Dr David Kenny and Dr Conor Casey argue that the refusal to publish the advice of the AG by successive governments serves no one.

Dr David Kenny & Dr Conor Casey

SEVERAL RECENT POLITICAL controversies – most recently the question of the need for a referendum on adoption information – have put into sharp focus the Office of the Attorney General (AG) and its role.

This is not before time: the power wielded by this Office is significant, and it demands close scrutiny.

As the government’s legal advisor under the Constitution, the AG advises the government as to legal and constitutional issues that might arise with proposed legislation or state action.

This fills an important role in making sure that the government operates within the limits set in law and the Constitution. 

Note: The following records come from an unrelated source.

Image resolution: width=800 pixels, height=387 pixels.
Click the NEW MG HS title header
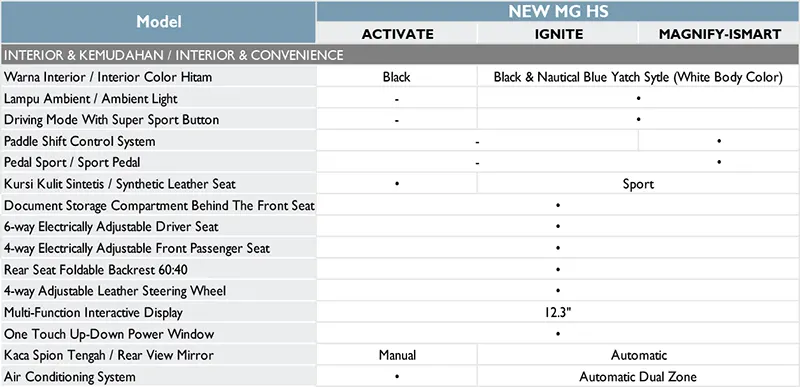click(x=558, y=11)
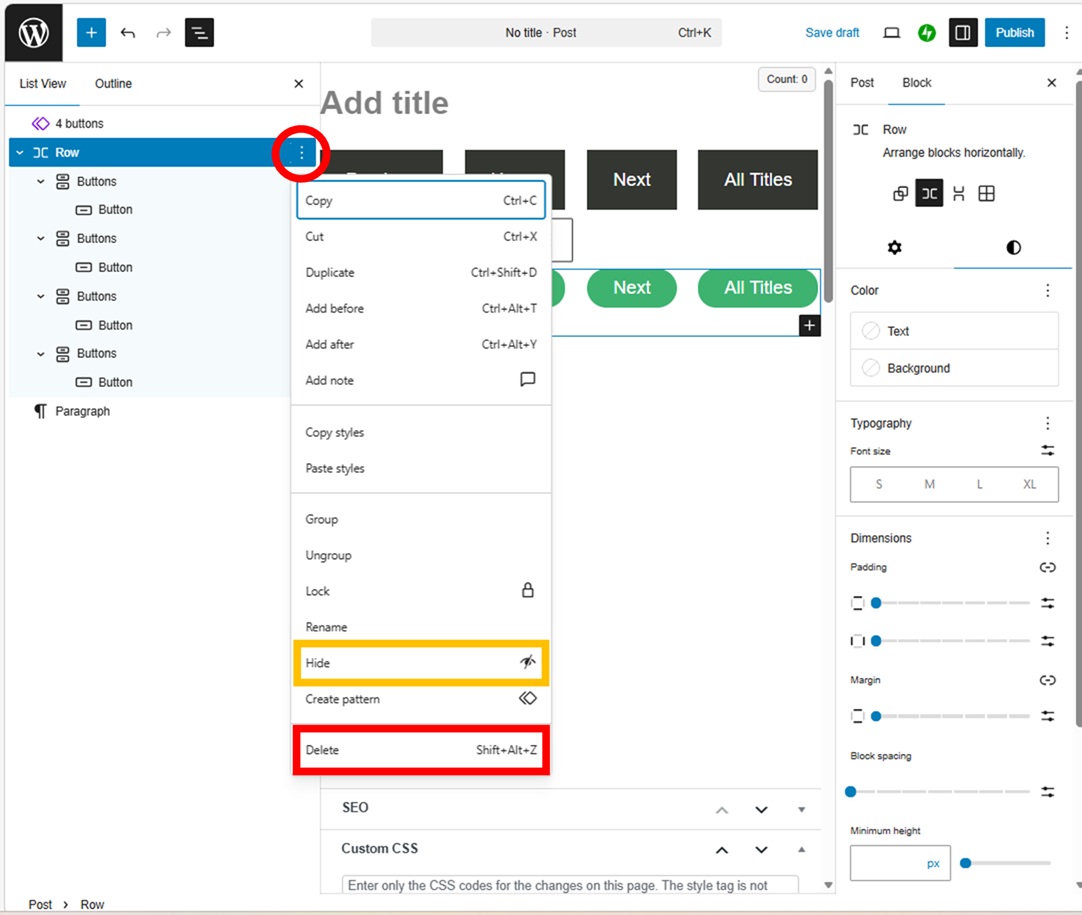1082x915 pixels.
Task: Open the Jetpack icon in top bar
Action: (x=927, y=32)
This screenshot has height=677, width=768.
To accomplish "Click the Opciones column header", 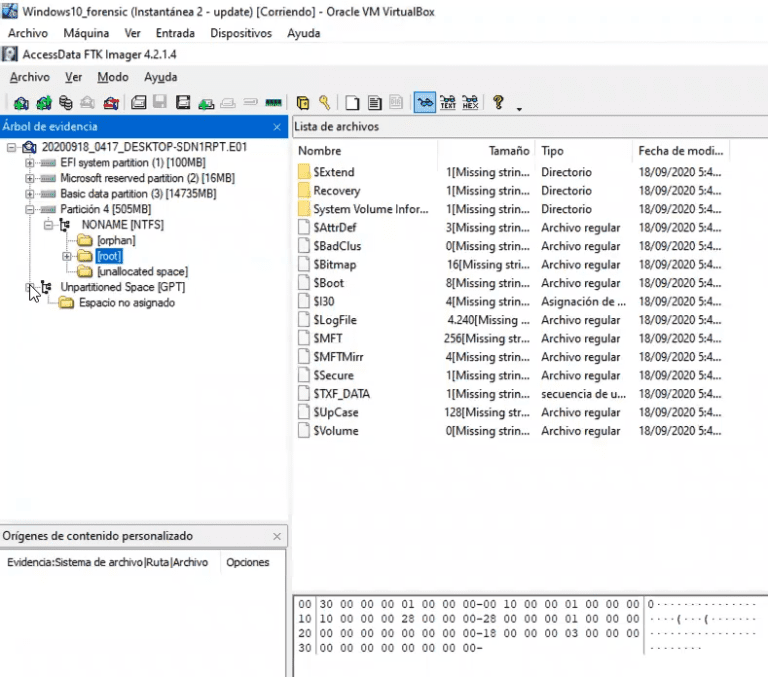I will 247,562.
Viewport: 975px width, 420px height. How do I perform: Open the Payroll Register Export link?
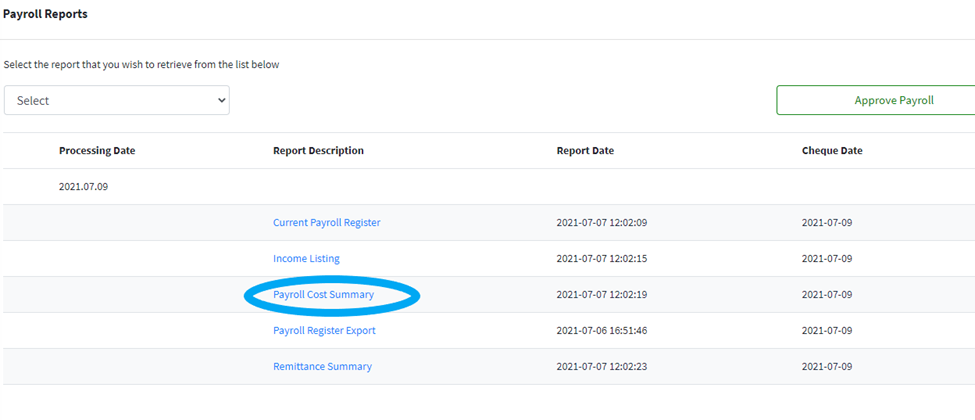pos(324,330)
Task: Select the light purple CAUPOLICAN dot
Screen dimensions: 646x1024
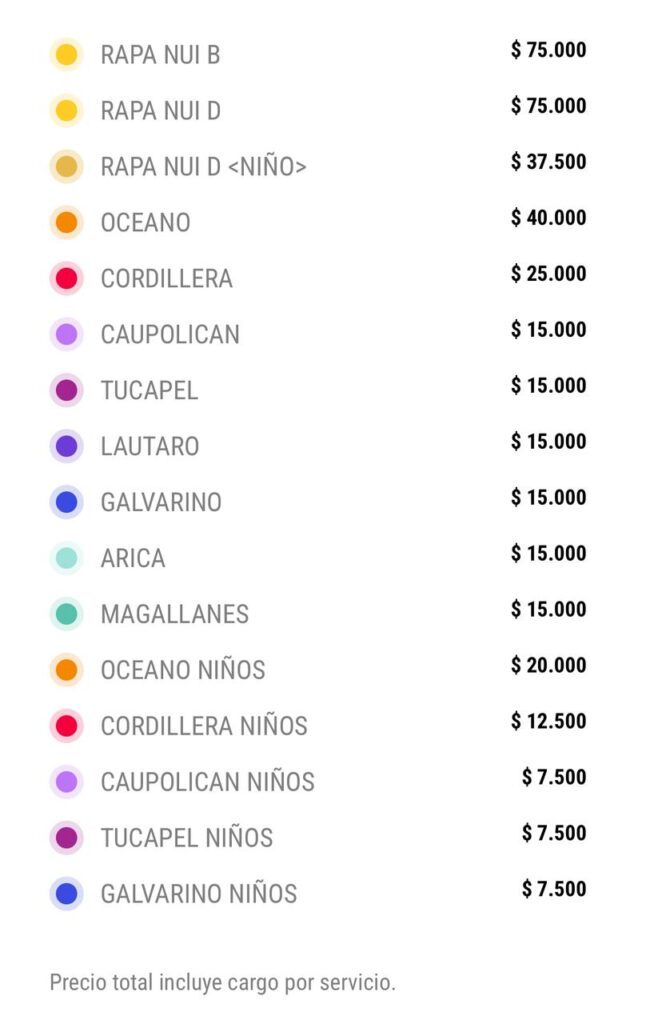Action: click(x=66, y=334)
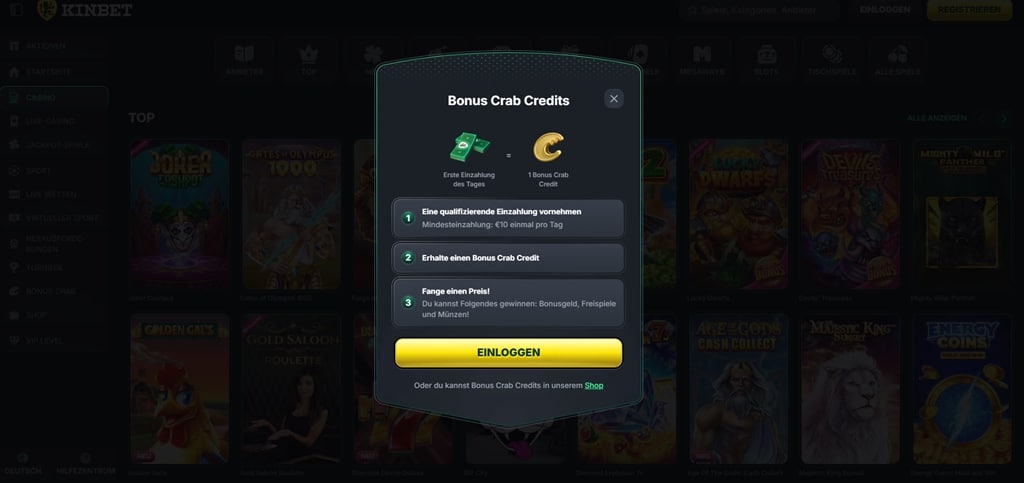Open the Shop link in the dialog
This screenshot has width=1024, height=483.
[x=594, y=386]
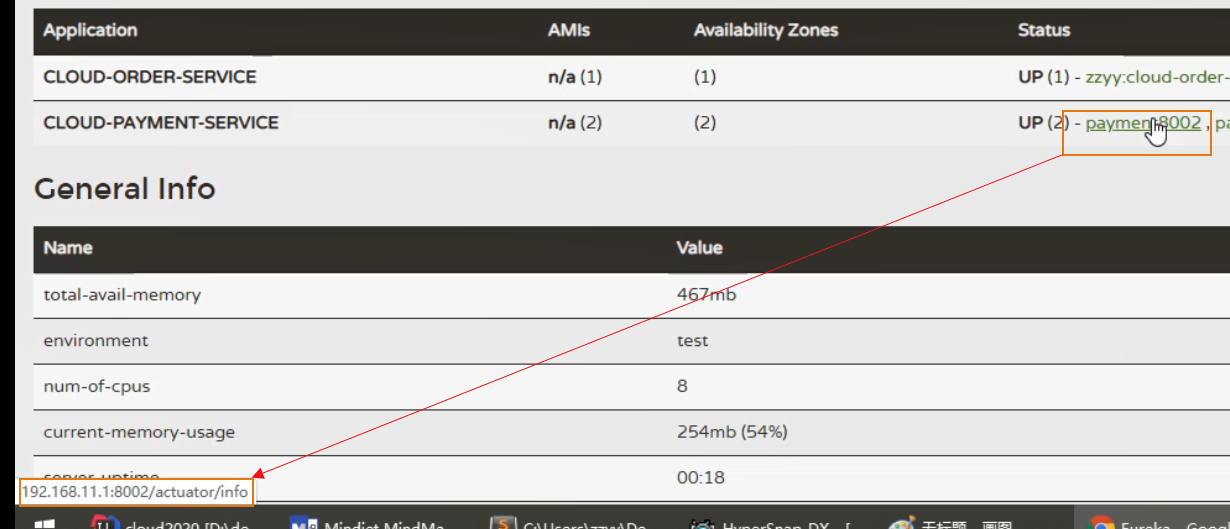Open the payment8002 instance link

1142,123
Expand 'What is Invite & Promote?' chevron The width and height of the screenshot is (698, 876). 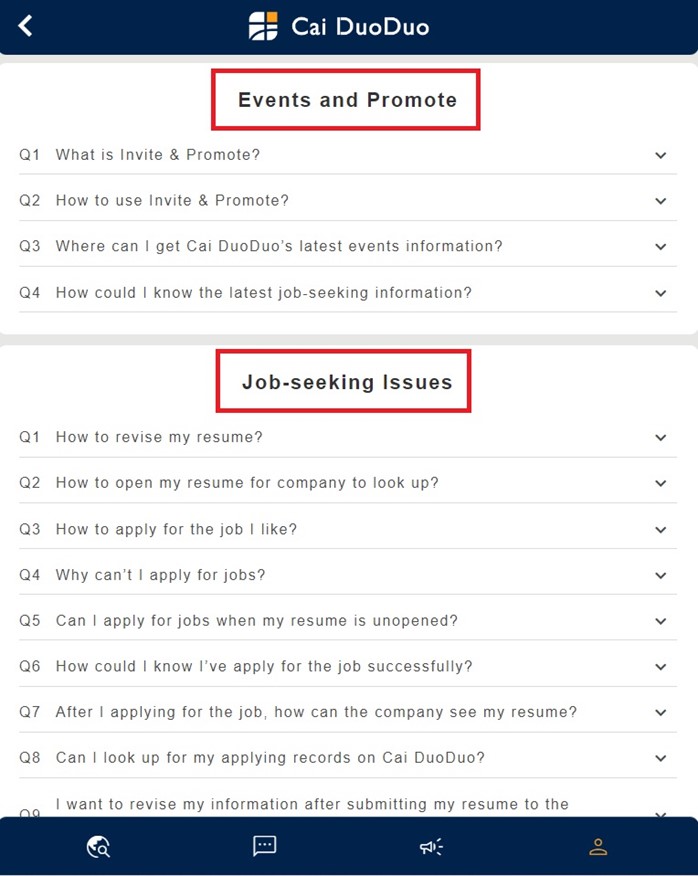[660, 155]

AG advice as de facto veto

However, there has been growing criticism that the AG – who is not a judge and has no constitutional authority to issue final determinations of legality or constitutionality – may act as an obstacle to even legitimate laws and actions by being too cautious in providing legal advice.

Controversies about the AG’s advice are nothing new and have been a fairly constant feature of the last decade of Irish politics. The Fine Gael-Labour coalition government of 2011-2016 and Fine Gael Minority Government of 2016-2020 claimed to face severe limitations on legislation restricting property rights due to AG’s advice. 

Research undertaken by the independent Oireachtas Library & Research Service highlighted that in this period over a dozen legislative proposals either mooted by Government or proposed by backbenchers were abandoned or diluted by AG’s advice they were contrary to the Constitution.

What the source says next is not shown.